Will you give the material below again, every line exactly as it is?
#####
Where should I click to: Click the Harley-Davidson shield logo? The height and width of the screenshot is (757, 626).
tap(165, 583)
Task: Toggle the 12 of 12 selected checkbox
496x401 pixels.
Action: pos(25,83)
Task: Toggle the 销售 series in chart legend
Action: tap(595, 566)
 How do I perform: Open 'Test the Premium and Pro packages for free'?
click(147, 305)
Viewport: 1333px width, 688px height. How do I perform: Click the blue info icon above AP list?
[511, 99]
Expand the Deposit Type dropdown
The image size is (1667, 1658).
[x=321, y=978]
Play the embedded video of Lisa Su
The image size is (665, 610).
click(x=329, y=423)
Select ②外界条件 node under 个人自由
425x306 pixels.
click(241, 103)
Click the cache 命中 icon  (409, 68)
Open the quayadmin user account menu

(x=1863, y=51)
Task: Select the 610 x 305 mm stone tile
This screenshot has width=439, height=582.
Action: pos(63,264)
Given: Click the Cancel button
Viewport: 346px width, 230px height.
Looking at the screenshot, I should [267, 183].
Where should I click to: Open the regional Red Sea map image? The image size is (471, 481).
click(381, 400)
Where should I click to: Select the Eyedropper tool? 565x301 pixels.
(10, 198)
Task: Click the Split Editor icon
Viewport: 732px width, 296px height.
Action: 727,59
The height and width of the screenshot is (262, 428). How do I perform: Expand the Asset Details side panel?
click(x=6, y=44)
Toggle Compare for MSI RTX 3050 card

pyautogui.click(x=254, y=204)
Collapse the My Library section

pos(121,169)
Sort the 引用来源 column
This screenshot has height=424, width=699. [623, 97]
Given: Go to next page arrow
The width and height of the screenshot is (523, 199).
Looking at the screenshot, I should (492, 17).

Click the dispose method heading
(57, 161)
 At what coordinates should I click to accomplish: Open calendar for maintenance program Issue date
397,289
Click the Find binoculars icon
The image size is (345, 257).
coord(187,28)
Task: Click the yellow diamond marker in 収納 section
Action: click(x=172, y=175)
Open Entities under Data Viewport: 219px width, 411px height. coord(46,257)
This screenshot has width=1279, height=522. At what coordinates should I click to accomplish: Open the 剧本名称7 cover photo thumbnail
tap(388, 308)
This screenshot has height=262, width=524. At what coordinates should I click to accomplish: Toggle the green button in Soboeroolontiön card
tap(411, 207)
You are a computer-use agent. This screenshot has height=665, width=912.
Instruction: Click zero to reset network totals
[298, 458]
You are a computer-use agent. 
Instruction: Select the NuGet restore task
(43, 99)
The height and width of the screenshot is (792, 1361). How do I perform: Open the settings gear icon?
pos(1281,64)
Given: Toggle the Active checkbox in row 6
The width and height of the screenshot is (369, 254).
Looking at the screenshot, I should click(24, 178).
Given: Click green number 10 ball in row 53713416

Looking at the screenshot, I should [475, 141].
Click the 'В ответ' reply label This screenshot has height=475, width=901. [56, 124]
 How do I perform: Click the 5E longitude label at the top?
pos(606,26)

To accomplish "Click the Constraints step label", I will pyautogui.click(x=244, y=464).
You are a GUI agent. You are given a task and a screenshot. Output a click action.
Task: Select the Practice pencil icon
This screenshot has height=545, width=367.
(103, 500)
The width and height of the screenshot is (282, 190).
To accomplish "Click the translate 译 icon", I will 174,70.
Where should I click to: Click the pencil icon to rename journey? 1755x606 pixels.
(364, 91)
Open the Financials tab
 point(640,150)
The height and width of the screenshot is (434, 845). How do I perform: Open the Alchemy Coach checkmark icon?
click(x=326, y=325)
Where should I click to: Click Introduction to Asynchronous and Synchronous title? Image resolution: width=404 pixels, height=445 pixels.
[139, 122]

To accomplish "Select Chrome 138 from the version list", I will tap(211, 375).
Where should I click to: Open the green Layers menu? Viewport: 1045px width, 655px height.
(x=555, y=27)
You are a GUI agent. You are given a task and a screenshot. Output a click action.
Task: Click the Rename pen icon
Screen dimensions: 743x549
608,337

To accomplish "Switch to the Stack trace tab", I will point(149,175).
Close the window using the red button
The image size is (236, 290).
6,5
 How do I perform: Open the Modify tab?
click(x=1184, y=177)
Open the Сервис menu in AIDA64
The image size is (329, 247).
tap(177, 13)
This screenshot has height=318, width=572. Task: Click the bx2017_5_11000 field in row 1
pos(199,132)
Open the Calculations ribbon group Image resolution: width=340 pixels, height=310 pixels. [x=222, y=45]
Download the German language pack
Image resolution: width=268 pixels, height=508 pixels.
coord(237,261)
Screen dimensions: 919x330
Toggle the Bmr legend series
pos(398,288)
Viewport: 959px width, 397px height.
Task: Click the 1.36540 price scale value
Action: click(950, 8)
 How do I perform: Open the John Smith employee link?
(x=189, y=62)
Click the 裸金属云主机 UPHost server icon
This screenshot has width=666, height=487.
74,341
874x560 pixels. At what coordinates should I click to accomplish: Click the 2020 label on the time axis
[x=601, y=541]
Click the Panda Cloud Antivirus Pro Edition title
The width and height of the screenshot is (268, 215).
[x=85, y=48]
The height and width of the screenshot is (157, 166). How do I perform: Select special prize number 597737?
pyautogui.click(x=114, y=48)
#####
**Answer below**
Where should I click to: Click the Harley-Davidson shield logo? The height and width of the screenshot is (757, 626).
tap(165, 583)
Task: Toggle the 12 of 12 selected checkbox
496x401 pixels.
Action: pos(25,83)
Task: Toggle the 销售 series in chart legend
Action: tap(595, 566)
 How do I perform: Open 'Test the Premium and Pro packages for free'?
click(147, 305)
Viewport: 1333px width, 688px height. How do I perform: Click the blue info icon above AP list?
[511, 99]
Expand the Deposit Type dropdown
The image size is (1667, 1658).
[x=321, y=978]
Play the embedded video of Lisa Su
The image size is (665, 610).
click(x=329, y=423)
Select ②外界条件 node under 个人自由
425x306 pixels.
click(241, 103)
Click the cache 命中 icon  (409, 68)
Open the quayadmin user account menu

(x=1863, y=51)
Task: Select the 610 x 305 mm stone tile
This screenshot has width=439, height=582.
Action: pos(63,264)
Given: Click the Cancel button
Viewport: 346px width, 230px height.
Looking at the screenshot, I should [267, 183].
Where should I click to: Open the regional Red Sea map image? The image size is (471, 481).
click(381, 400)
Where should I click to: Select the Eyedropper tool? 565x301 pixels.
(10, 198)
Task: Click the Split Editor icon
Viewport: 732px width, 296px height.
Action: 727,59
The height and width of the screenshot is (262, 428). How do I perform: Expand the Asset Details side panel?
click(x=6, y=44)
Toggle Compare for MSI RTX 3050 card

pyautogui.click(x=254, y=204)
Collapse the My Library section

pos(121,169)
Sort the 引用来源 column
This screenshot has height=424, width=699. [623, 97]
Given: Go to next page arrow
The width and height of the screenshot is (523, 199).
Looking at the screenshot, I should (492, 17).

Click the dispose method heading
(57, 161)
 At what coordinates should I click to accomplish: Open calendar for maintenance program Issue date
397,289
Click the Find binoculars icon
The image size is (345, 257).
coord(187,28)
Task: Click the yellow diamond marker in 収納 section
Action: click(x=172, y=175)
Open Entities under Data Viewport: 219px width, 411px height. coord(46,257)
This screenshot has width=1279, height=522. At what coordinates should I click to accomplish: Open the 剧本名称7 cover photo thumbnail
tap(388, 308)
This screenshot has height=262, width=524. At what coordinates should I click to accomplish: Toggle the green button in Soboeroolontiön card
tap(411, 207)
You are a computer-use agent. This screenshot has height=665, width=912.
Instruction: Click zero to reset network totals
[298, 458]
You are a computer-use agent. 
Instruction: Select the NuGet restore task
(43, 99)
The height and width of the screenshot is (792, 1361). How do I perform: Open the settings gear icon?
pos(1281,64)
Given: Toggle the Active checkbox in row 6
The width and height of the screenshot is (369, 254).
Looking at the screenshot, I should click(24, 178).
Given: Click green number 10 ball in row 53713416

Looking at the screenshot, I should [475, 141].
Click the 'В ответ' reply label This screenshot has height=475, width=901. [56, 124]
 How do I perform: Click the 5E longitude label at the top?
pos(606,26)

To accomplish "Click the Constraints step label", I will pyautogui.click(x=244, y=464).
You are a GUI agent. You are given a task and a screenshot. Output a click action.
Task: Select the Practice pencil icon
This screenshot has height=545, width=367.
(103, 500)
The width and height of the screenshot is (282, 190).
To accomplish "Click the translate 译 icon", I will 174,70.
Where should I click to: Click the pencil icon to rename journey? 1755x606 pixels.
(364, 91)
Open the Financials tab
 point(640,150)
The height and width of the screenshot is (434, 845). How do I perform: Open the Alchemy Coach checkmark icon?
click(x=326, y=325)
Where should I click to: Click Introduction to Asynchronous and Synchronous title? Image resolution: width=404 pixels, height=445 pixels.
[139, 122]

To accomplish "Select Chrome 138 from the version list", I will tap(211, 375).
Where should I click to: Open the green Layers menu? Viewport: 1045px width, 655px height.
(x=555, y=27)
You are a GUI agent. You are given a task and a screenshot. Output a click action.
Task: Click the Rename pen icon
Screen dimensions: 743x549
608,337

To accomplish "Switch to the Stack trace tab", I will point(149,175).
Close the window using the red button
The image size is (236, 290).
6,5
 How do I perform: Open the Modify tab?
click(x=1184, y=177)
Open the Сервис menu in AIDA64
The image size is (329, 247).
tap(177, 13)
This screenshot has height=318, width=572. Task: Click the bx2017_5_11000 field in row 1
pos(199,132)
Open the Calculations ribbon group Image resolution: width=340 pixels, height=310 pixels. [x=222, y=45]
Download the German language pack
Image resolution: width=268 pixels, height=508 pixels.
coord(237,261)
Screen dimensions: 919x330
Toggle the Bmr legend series
pos(398,288)
Viewport: 959px width, 397px height.
Task: Click the 1.36540 price scale value
Action: click(950, 8)
 How do I perform: Open the John Smith employee link?
(x=189, y=62)
Click the 裸金属云主机 UPHost server icon
This screenshot has width=666, height=487.
74,341
874x560 pixels. At what coordinates should I click to accomplish: Click the 2020 label on the time axis
[x=601, y=541]
Click the Panda Cloud Antivirus Pro Edition title
The width and height of the screenshot is (268, 215).
[x=85, y=48]
The height and width of the screenshot is (157, 166). How do I perform: Select special prize number 597737?
pyautogui.click(x=114, y=48)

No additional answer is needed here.